*Task objective*
Transcribe every line from the one containing "Open the Яндекс footer link" to the end of the listing, exactly as written, and leave out the pictures.

*Stored data*
* * * * * * * * *
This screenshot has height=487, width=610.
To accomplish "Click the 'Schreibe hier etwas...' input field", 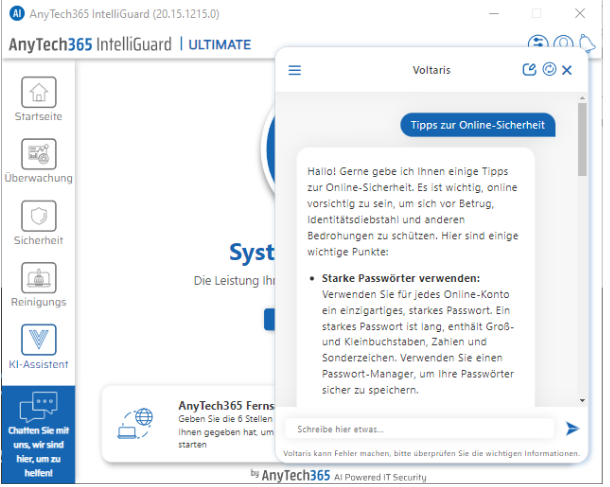I will coord(418,429).
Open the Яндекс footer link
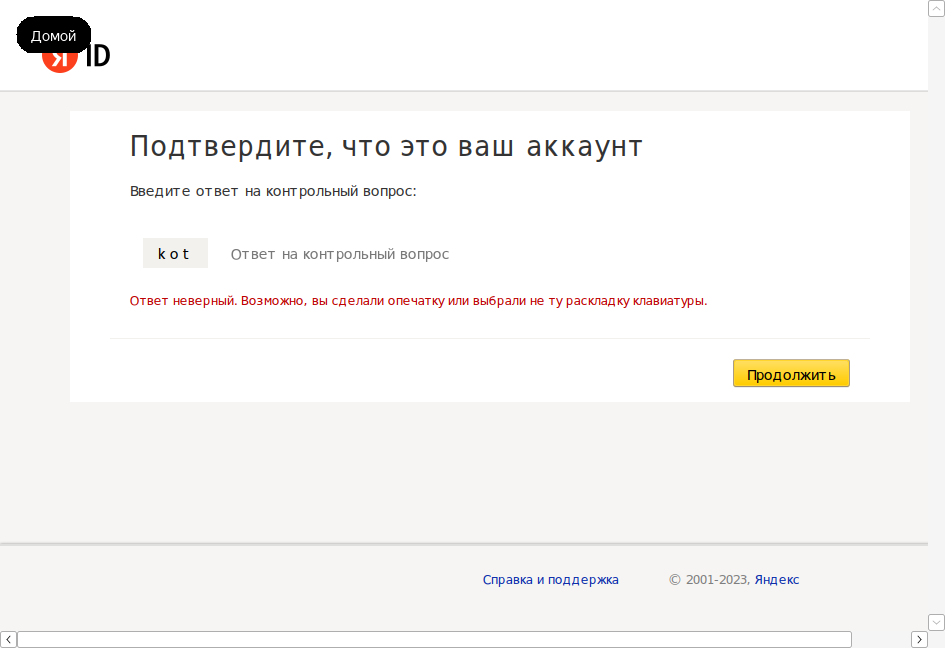This screenshot has width=945, height=648. [776, 580]
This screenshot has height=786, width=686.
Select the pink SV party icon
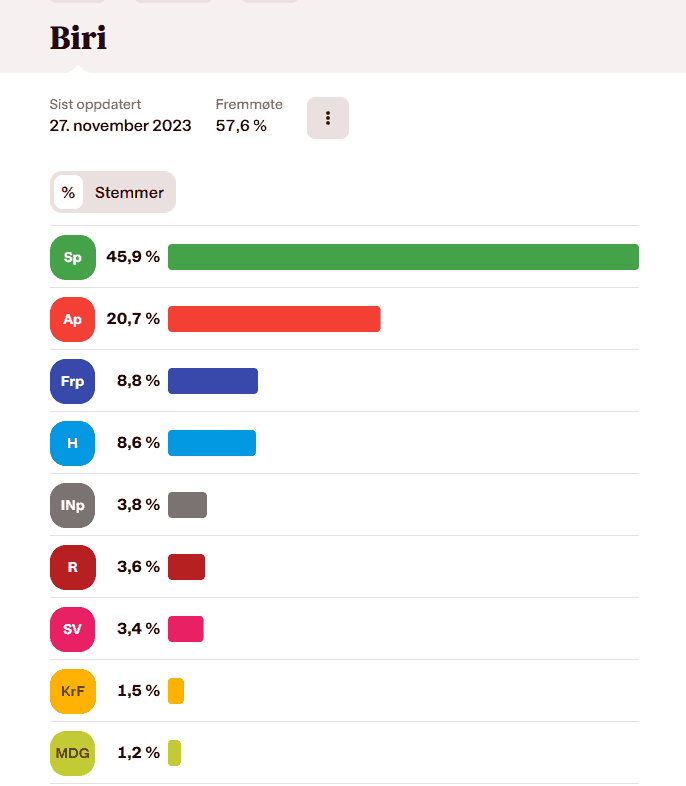[x=73, y=629]
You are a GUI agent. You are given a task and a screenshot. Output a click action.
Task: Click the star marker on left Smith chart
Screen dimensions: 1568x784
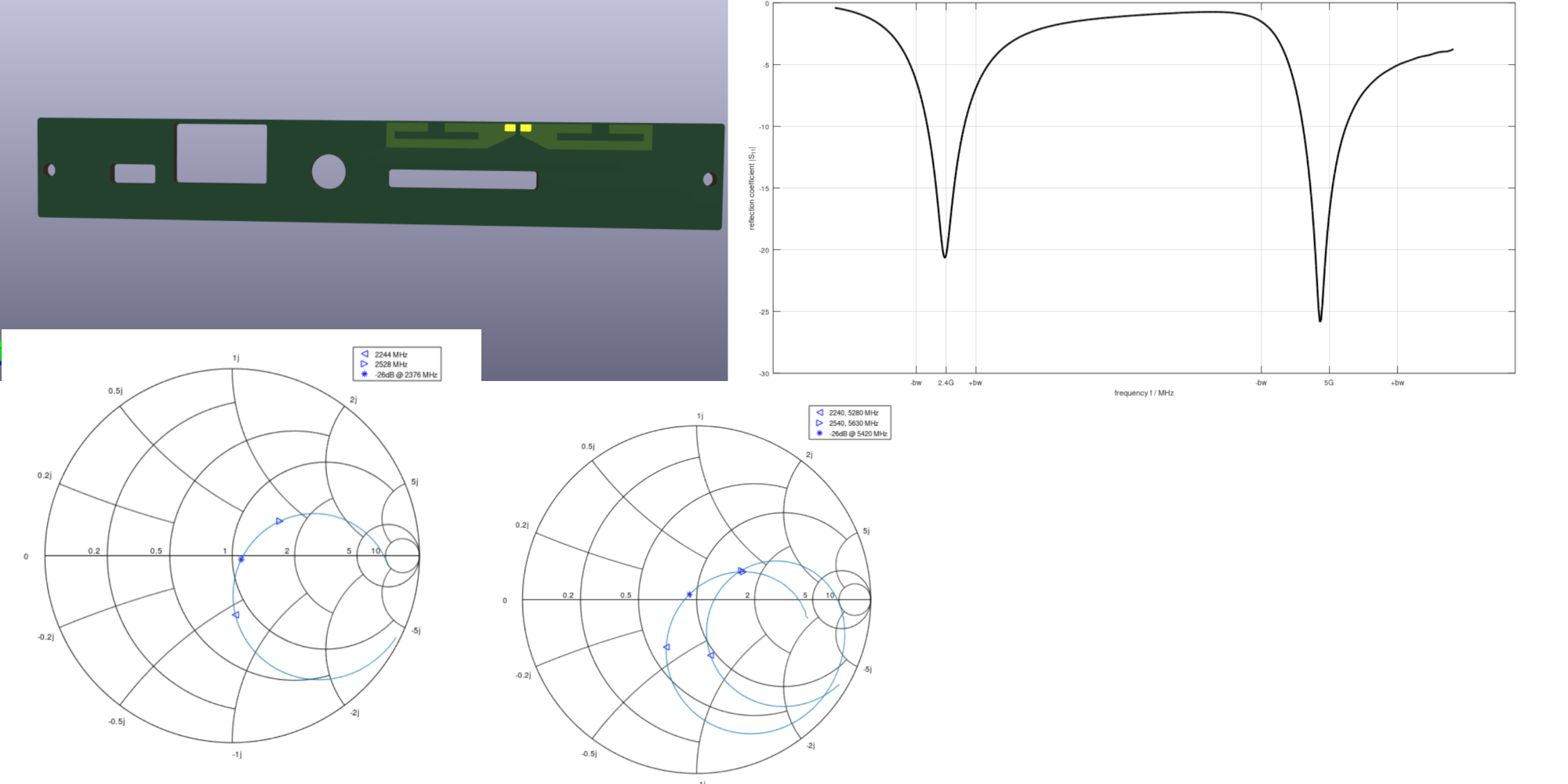click(241, 559)
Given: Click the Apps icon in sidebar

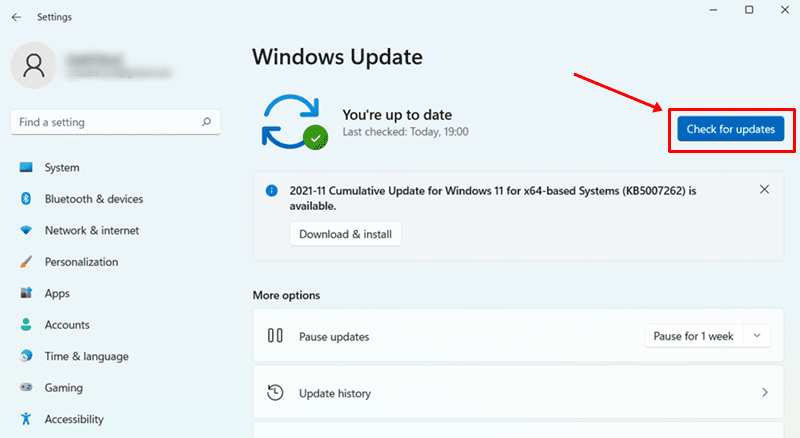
* * * * * * * * *
*Exercise solution*
Open the Яндекс footer link
This screenshot has width=945, height=648. [776, 580]
This screenshot has height=786, width=686.
Select the pink SV party icon
[x=73, y=629]
You are a GUI agent. You are given a task and a screenshot. Output a click action.
Task: Click the star marker on left Smith chart
Screen dimensions: 1568x784
click(241, 559)
Given: Click the Apps icon in sidebar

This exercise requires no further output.